Internet Policy Review (Jun 2024)

Platform lobbying: Policy influence strategies and the EU's Digital Services Act

  • Robert Gorwa,
  • Grzegorz Lechowski,
  • Daniel Schneiß

DOI
https://doi.org/10.14763/2024.2.1782
Journal volume & issue
Vol. Volume 13, no. Issue 2

Abstract

Read online

This paper examines how platform companies seek to lobby and otherwise influence policymakers during heated regulatory episodes. While there has been some valuable recent work on different policy influence strategies deployed by platform firms, in particular the emerging use of “user-facing” tactics of consumer mobilisation, current research tends to neglect the role of specific institutional contexts and related power structures intermediating the exertion of business power.

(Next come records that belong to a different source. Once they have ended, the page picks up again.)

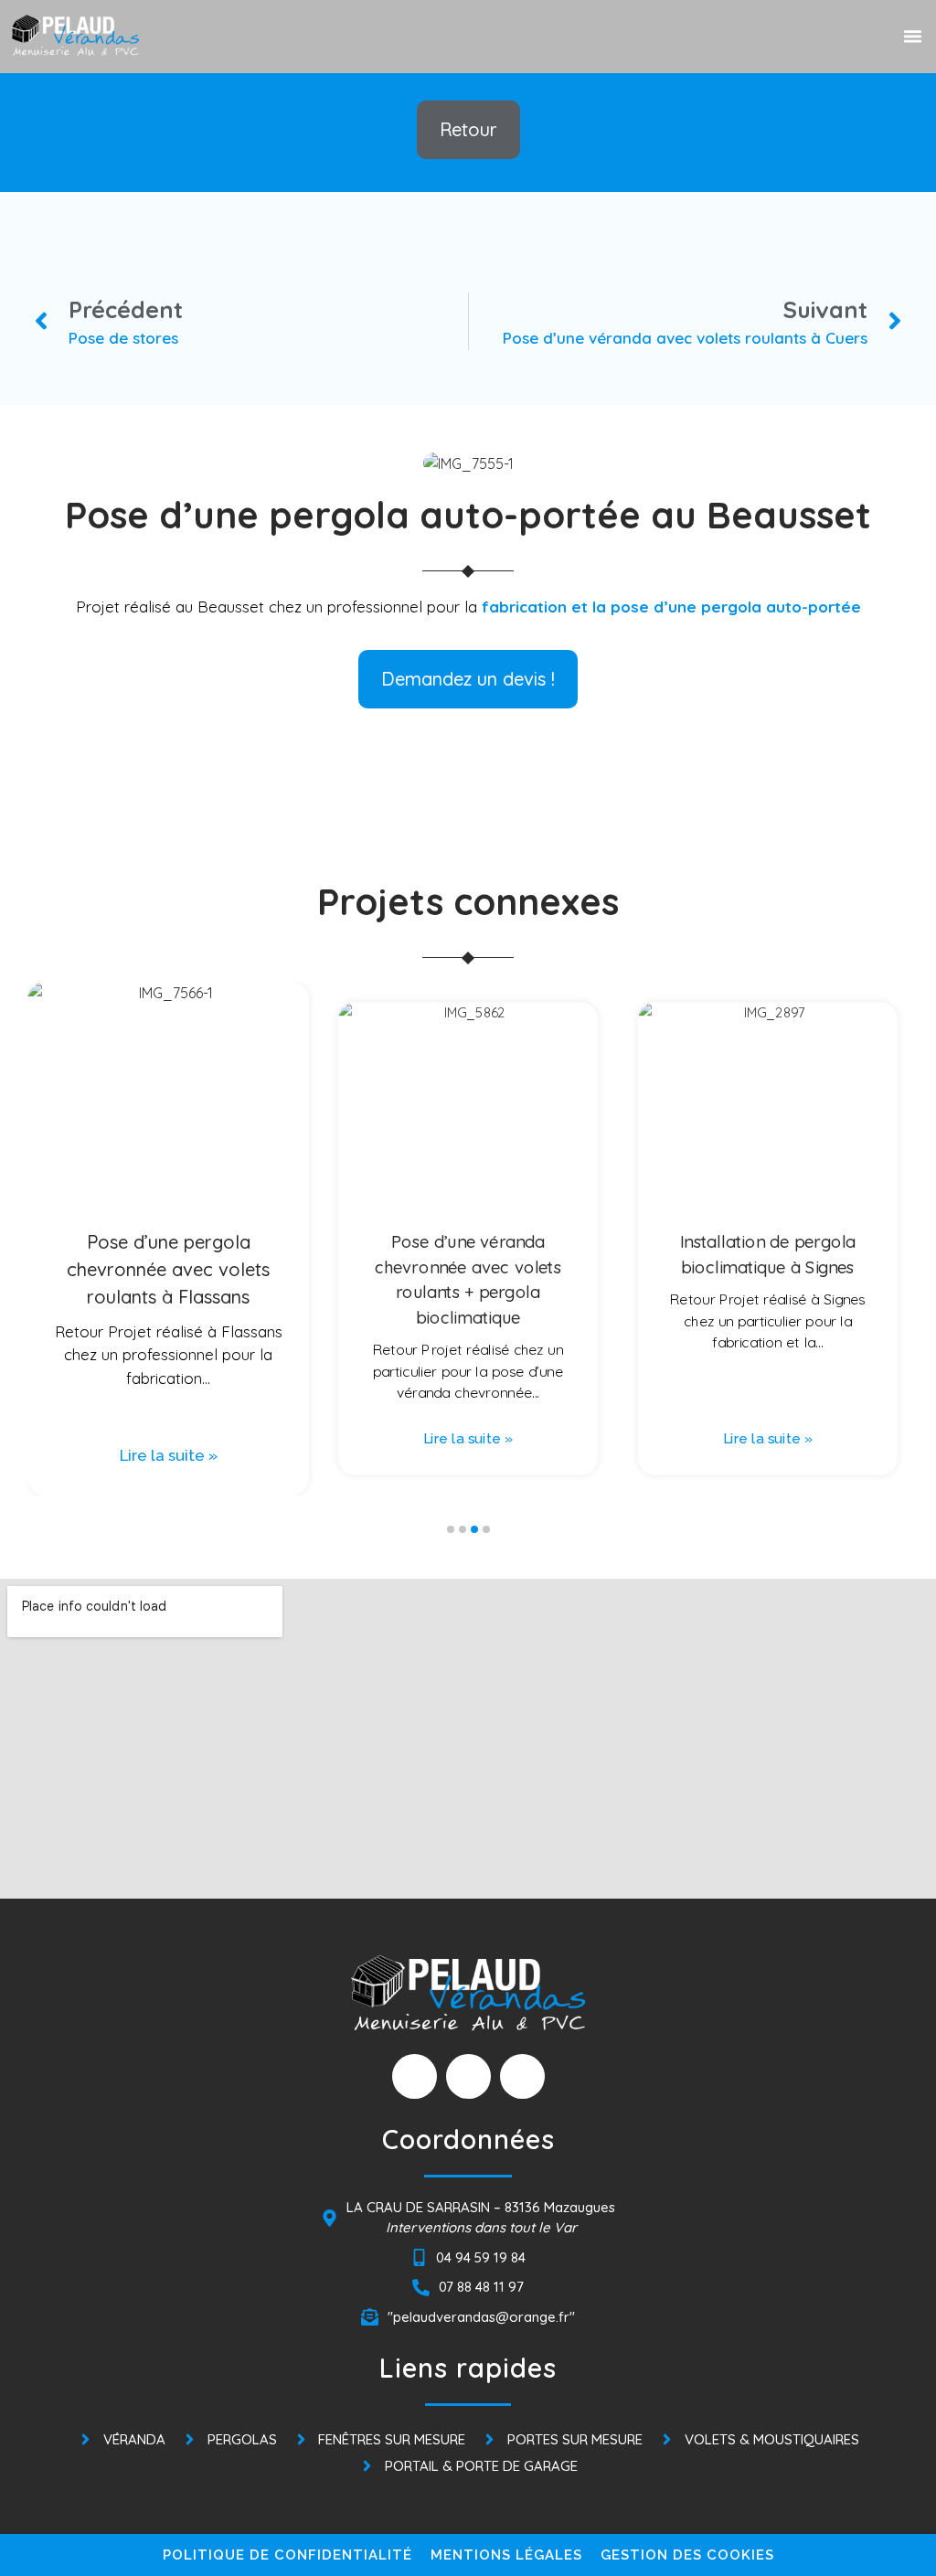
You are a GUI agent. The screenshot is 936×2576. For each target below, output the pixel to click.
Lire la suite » (169, 1455)
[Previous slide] (59, 1147)
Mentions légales (506, 2555)
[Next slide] (877, 1147)
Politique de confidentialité (287, 2555)
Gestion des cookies (687, 2555)
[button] (912, 36)
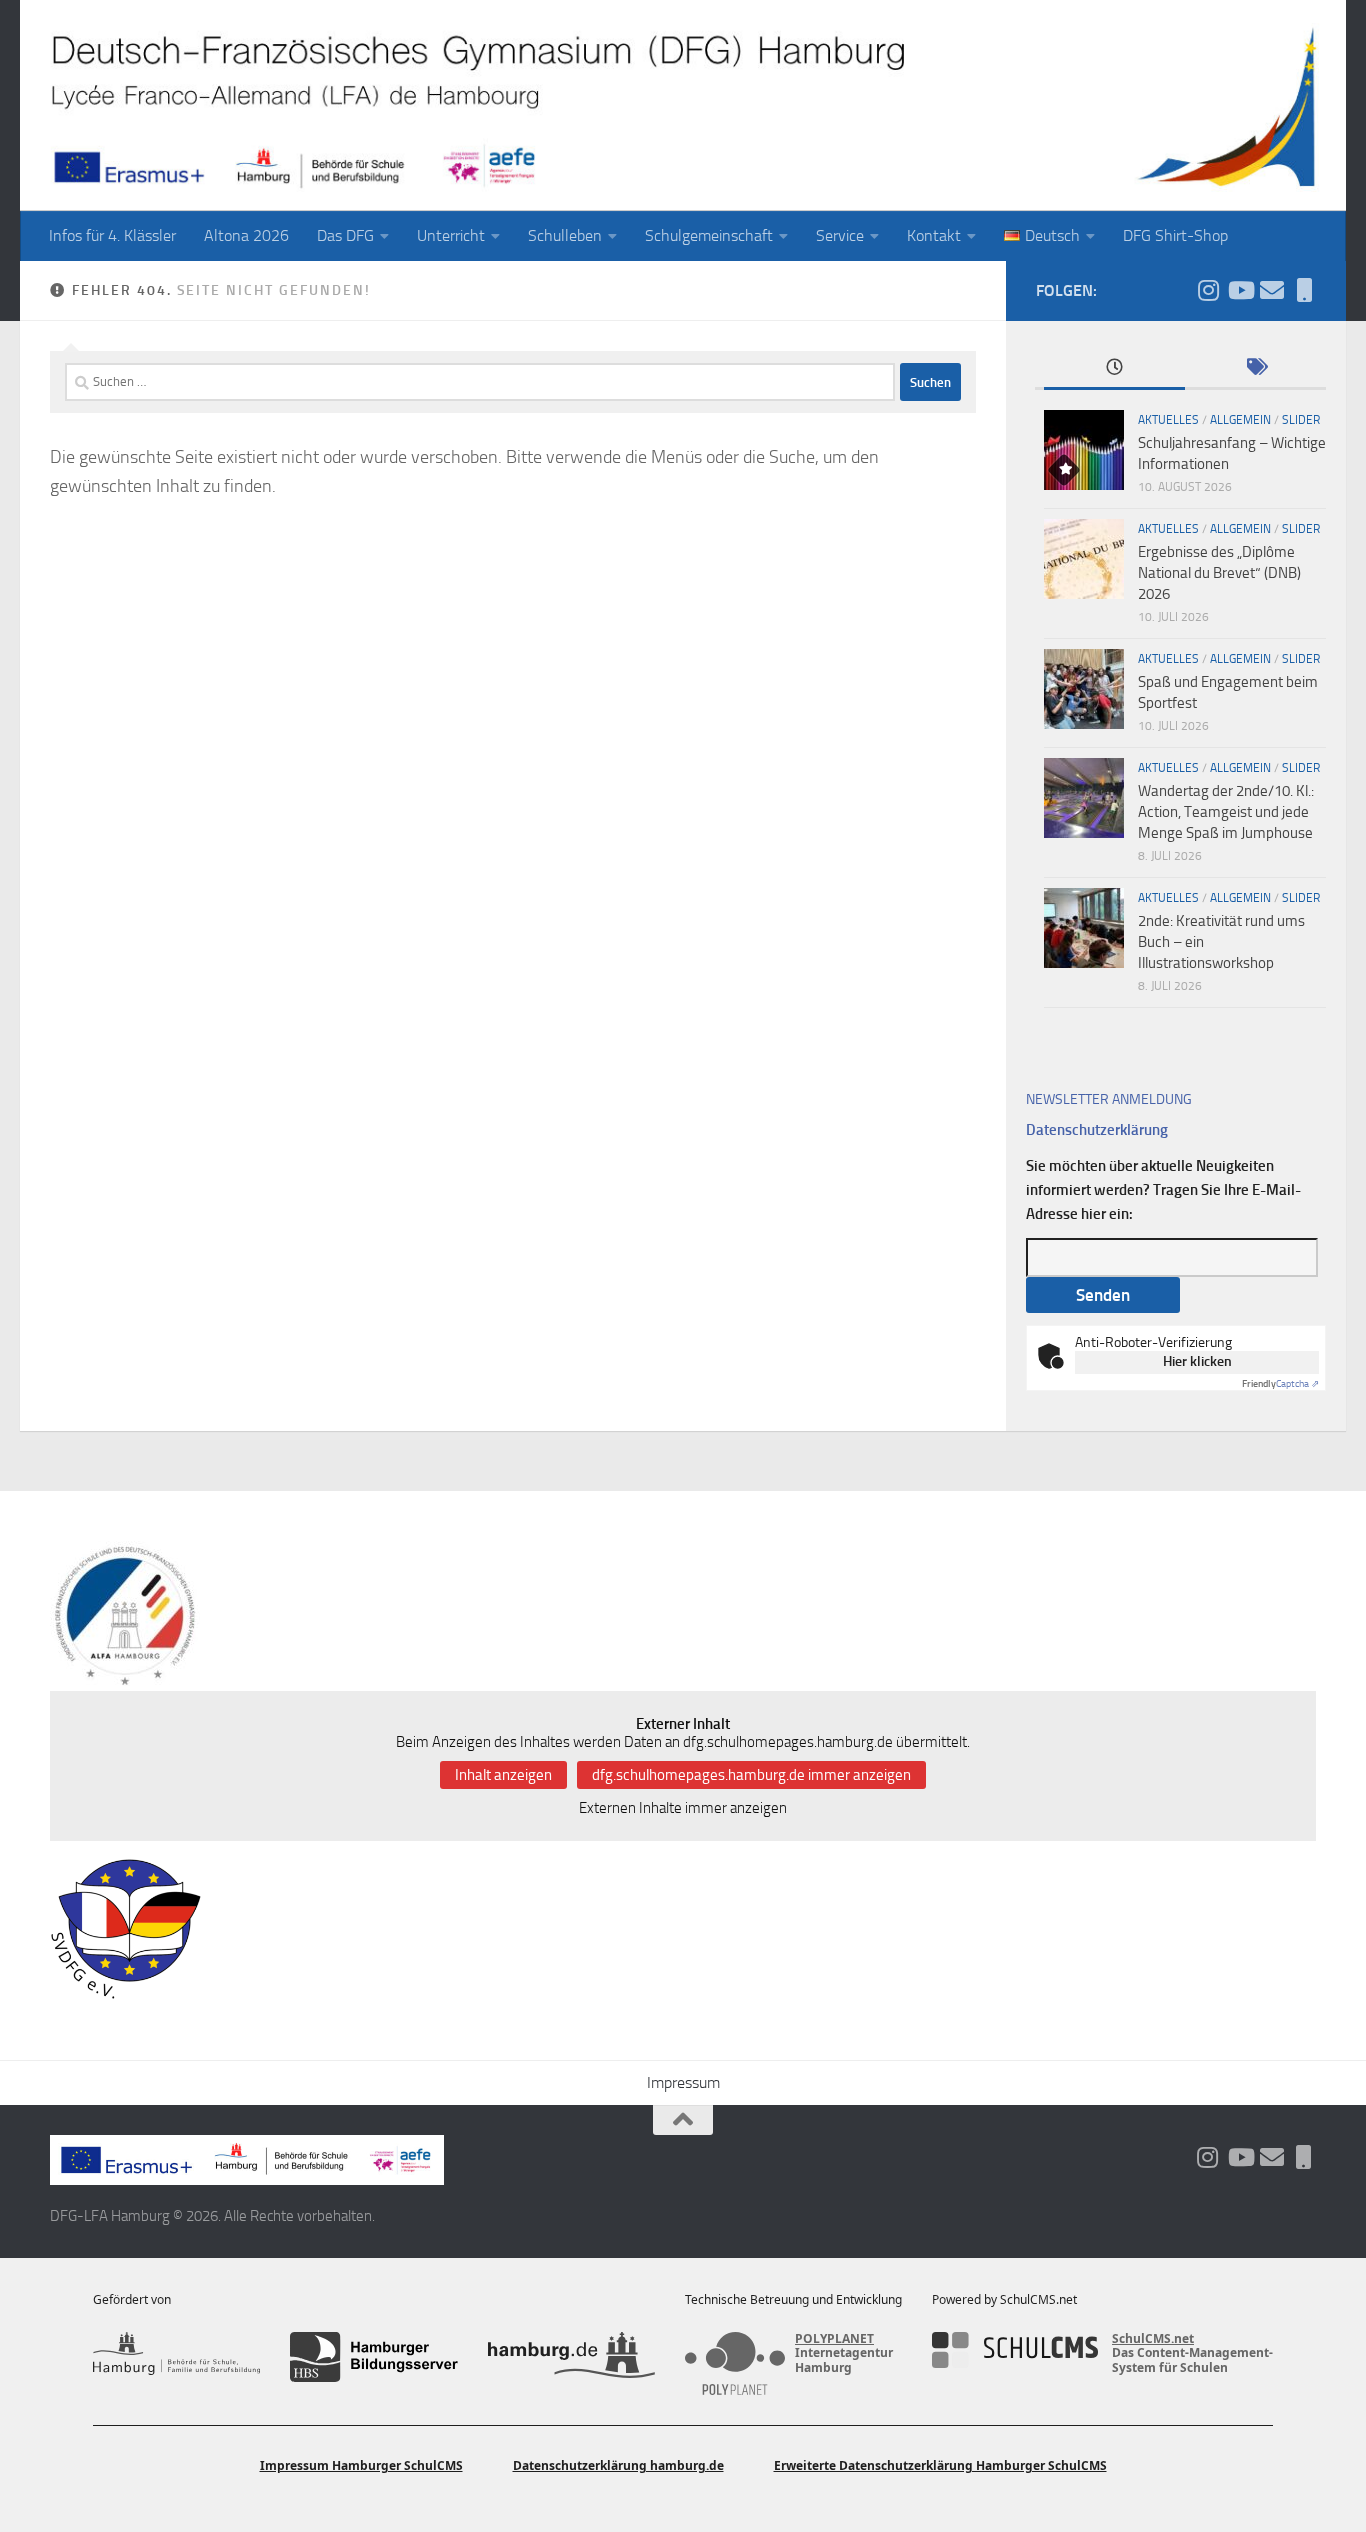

Developing an institutionally situated approach, we offer an analysis of platform policy influence during the Digital Services Act (DSA) negotiations in the EU from 2019-2022. Through an analysis of political science literature on business power and interest group politics, we outline five strategies of corporate policy influence (access lobbying, coalition building, stakeholder mobilisation, public relations, and funding). Drawing on freedom of information requests, the EU Transparency register, and civil society watchdog reporting, we then provide an analysis of how platform firms sought to influence EU policymakers through these strategies around the DSA.